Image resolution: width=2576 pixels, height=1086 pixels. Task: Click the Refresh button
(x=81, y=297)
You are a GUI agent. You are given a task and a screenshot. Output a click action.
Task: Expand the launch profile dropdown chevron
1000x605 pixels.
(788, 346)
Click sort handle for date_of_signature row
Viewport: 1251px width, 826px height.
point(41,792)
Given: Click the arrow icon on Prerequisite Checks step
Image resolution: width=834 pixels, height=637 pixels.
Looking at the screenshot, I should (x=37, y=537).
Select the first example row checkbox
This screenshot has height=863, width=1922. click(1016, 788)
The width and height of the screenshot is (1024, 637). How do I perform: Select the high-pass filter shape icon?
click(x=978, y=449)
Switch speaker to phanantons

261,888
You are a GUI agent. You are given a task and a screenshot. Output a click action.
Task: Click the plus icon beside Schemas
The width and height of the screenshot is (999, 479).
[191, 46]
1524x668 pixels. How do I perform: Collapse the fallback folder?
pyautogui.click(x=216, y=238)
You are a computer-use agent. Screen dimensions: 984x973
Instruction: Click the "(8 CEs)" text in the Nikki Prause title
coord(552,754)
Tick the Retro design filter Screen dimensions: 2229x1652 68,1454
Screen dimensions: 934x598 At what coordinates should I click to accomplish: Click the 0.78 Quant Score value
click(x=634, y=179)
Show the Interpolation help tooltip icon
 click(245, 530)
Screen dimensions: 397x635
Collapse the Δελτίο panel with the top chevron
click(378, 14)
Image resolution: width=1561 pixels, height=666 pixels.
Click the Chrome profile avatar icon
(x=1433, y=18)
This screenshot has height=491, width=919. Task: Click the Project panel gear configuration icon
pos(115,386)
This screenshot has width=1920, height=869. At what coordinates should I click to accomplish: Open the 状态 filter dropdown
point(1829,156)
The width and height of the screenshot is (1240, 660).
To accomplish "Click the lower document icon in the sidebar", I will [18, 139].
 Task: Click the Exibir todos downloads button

### Exercise brief
Everything above from the line containing "Task: Click the plus icon beside Schemas" down to the line containing "Tick the Retro" should be copied exactly, both end lines included, and nothing else.

### Answer for this exercise
Task: Click the plus icon beside Schemas
The width and height of the screenshot is (999, 479).
[191, 46]
1524x668 pixels. How do I perform: Collapse the fallback folder?
pyautogui.click(x=216, y=238)
You are a computer-use agent. Screen dimensions: 984x973
Instruction: Click the "(8 CEs)" text in the Nikki Prause title
coord(552,754)
Tick the Retro design filter Screen dimensions: 2229x1652 68,1454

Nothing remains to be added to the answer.